Pah Wongso Tersangka emphasised comedy, rather than the detective story of the original. In an editorial in Pertjatoeran Doenia dan Film, "S." wrote that such ventures into comedy – a genre which had not developed in the Indies – was important for the film industry as it would provide appropriate viewing material for children. He deemed that the success of the comedic works of Charlie Chaplin, Buster Keaton, and Laurel and Hardy provided ample evidence that the Indonesian market would support comedies, and expressed hope that the film – which also featured singing – would "leave audiences rolling with laughter". (Note: Original: "membikin orang tertawa terpingkal-pingkal")

==Release==
Pah Wongso Tersangka was screened by December 1941, and was reported to be well received. Also advertised under the Dutch title Pah Wongso Keert Terug (Pah Wongso Returns), it was rated for all ages. An advertisement in the Soerabaijasch Handelsblad promoted the film as "exciting", (Note: Original: "spannende") and emphasised the multiple roles taken by Wijnhamer. A novelisation of the film was published by the Yogyakarta based Kolff-Buning.

==Legacy==
As Pah Wongso Tersangka was screening in cinemas, Star was working on its next film, Ajah Berdosa, which was released in January 1942. This proved to be the company's last production; with the Empire of Japan's invasion of the Indies in March 1942, all studios – including Star – were closed. When the domestic industry was revived in 1948, Waldy was the only cast member to return to cinema; beginning with Air Mata Mengalir di Tjitarum (1949), he acted in over forty films before his death in 1968. (Note: Pah Wongso Tersangka is the only film which Kristanto records in Sarip Filmindonesia.or.id, M Sarip and Hatjirah's filmographies Filmindonesia.or.id, Sylvia Hatjirah. The film was likewise Wijnhamer's last Filmindonesia.or.id, LV Wijnhamer.)

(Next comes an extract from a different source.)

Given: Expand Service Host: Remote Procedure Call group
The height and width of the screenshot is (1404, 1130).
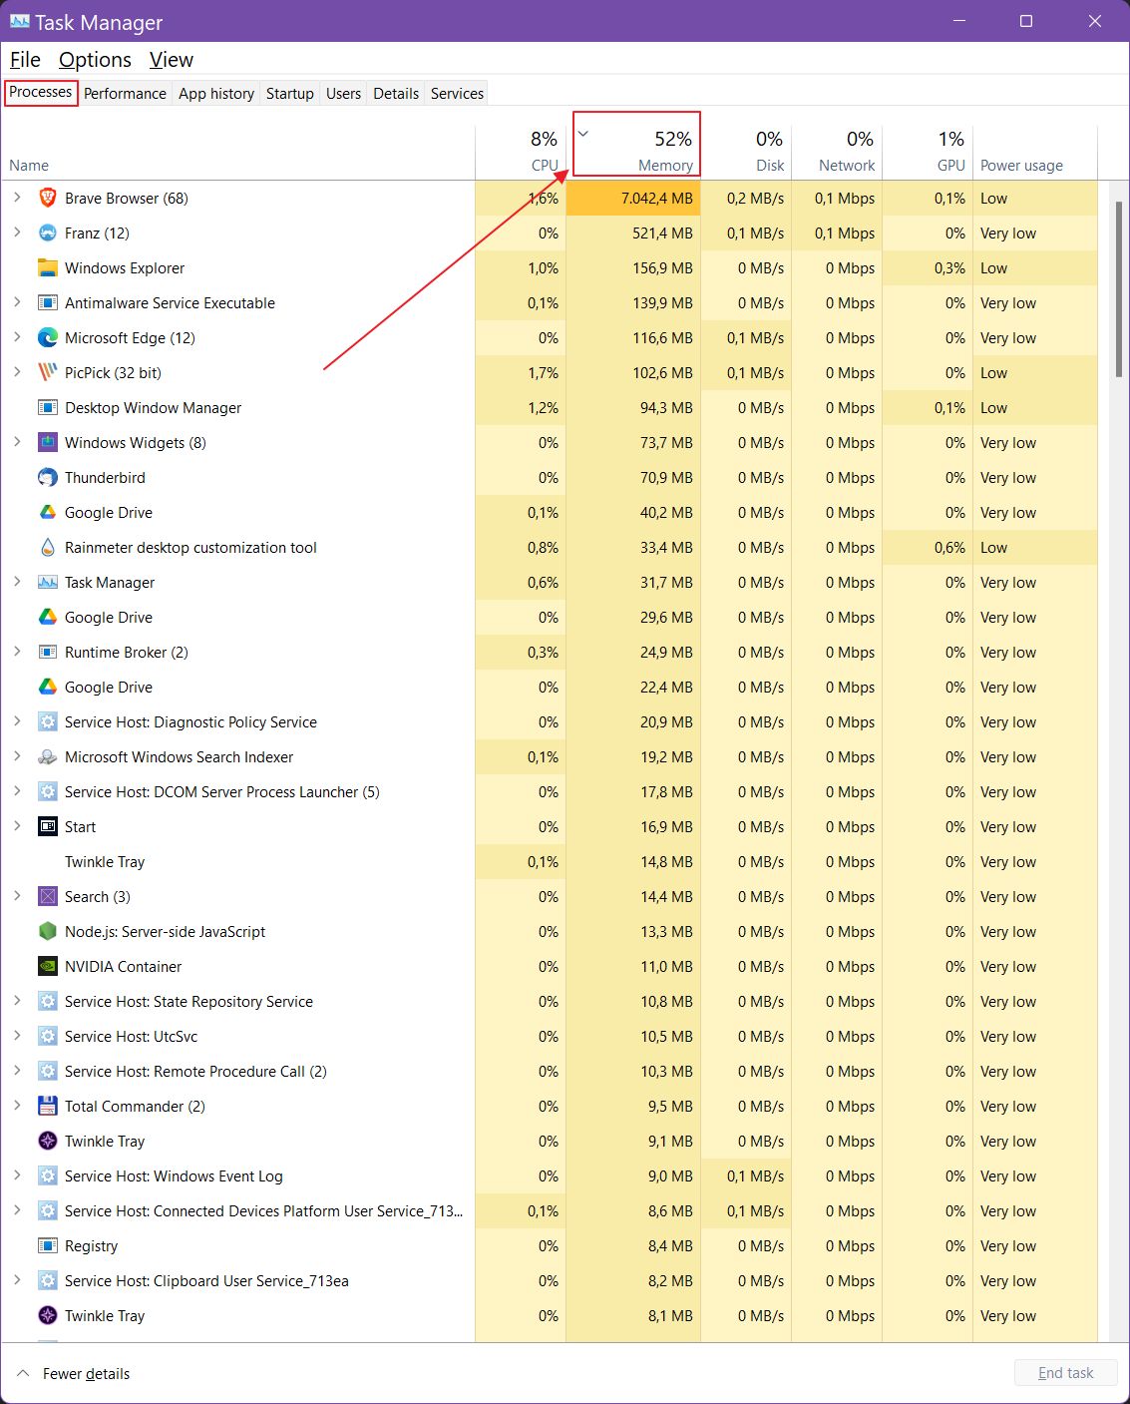Looking at the screenshot, I should pos(16,1071).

Pah Wongso Tersangka was screened as late as October 1947, but may now be lost. As elsewhere in the world, movies in the Indies then used highly flammable nitrate film, and after a fire destroyed much of Produksi Film Negara's warehouse in 1952, old films shot on nitrate were deliberately destroyed. As such, American visual anthropologist Karl G. Heider suggests that all Indonesian films from before 1950 are lost. However, Kristanto records several as having survived at Sinematek Indonesia's archives, and the film historian Misbach Yusa Biran writes that several Japanese propaganda films have survived at the Netherlands Government Information Service.